Ein besonders unappetlicher Untergriff des “neuen” van der Bellen: Beim Wahlkampfauftakt der Grünen in Graz hat er behauptet, das LIF habe im Fall Omofuma zu wenig offensiv agiert zu haben; eine unsympathische Brüskierung eines verdienten liberalen Politikers, Volker Kier, der sich gerade im Bereich der Menschenrechte und der Asylpolitik durch seinen Einsatz einen guten Namen bei Migrantinnen und Migranten geschaffen hat.  Eine menschliche Fehlleistung, die ich Alexander van der Bellen nie zugetraut hätte; und Volker Kier auch nicht.

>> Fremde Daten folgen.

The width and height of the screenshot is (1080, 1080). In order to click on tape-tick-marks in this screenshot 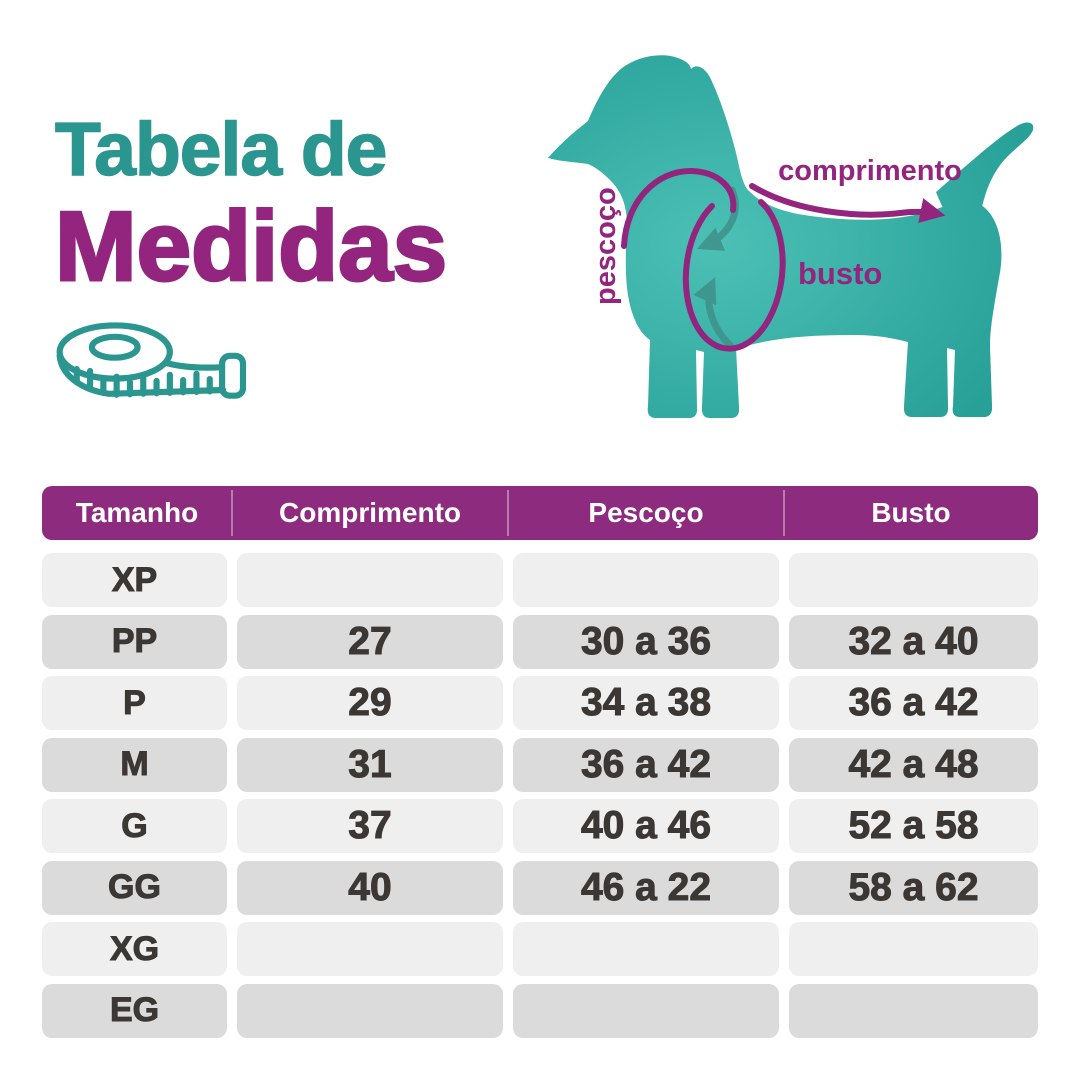, I will do `click(143, 382)`.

Van der Bellen weiß genau, dass Volker Kier namens des LIF im Parlament 1999 einen Antrag auf Einsetzung eines Untersuchungsausschusses gestellt hatte, während es die Grünen bei einer dringlichen Anfrage belassen hatten.

Die Panik der Grünen ist verständlich; nicht aber das Niveau, auf dem sie derzeit ihren Wahlkampf führen. Offensiv gegen jene, die menschenverachtende Politik betreiben, das BZÖ oder die FPÖ – ok. Schärfste Kritik an den Regierungsparteien – verständlich. Aber gerade auf jene loszugehen, mit denen man noch die größten Gemeinsamkeiten hat? Hat van der Bellen diesen Stil bei seinem Mittagessen mit Peter Westentaler gelernt?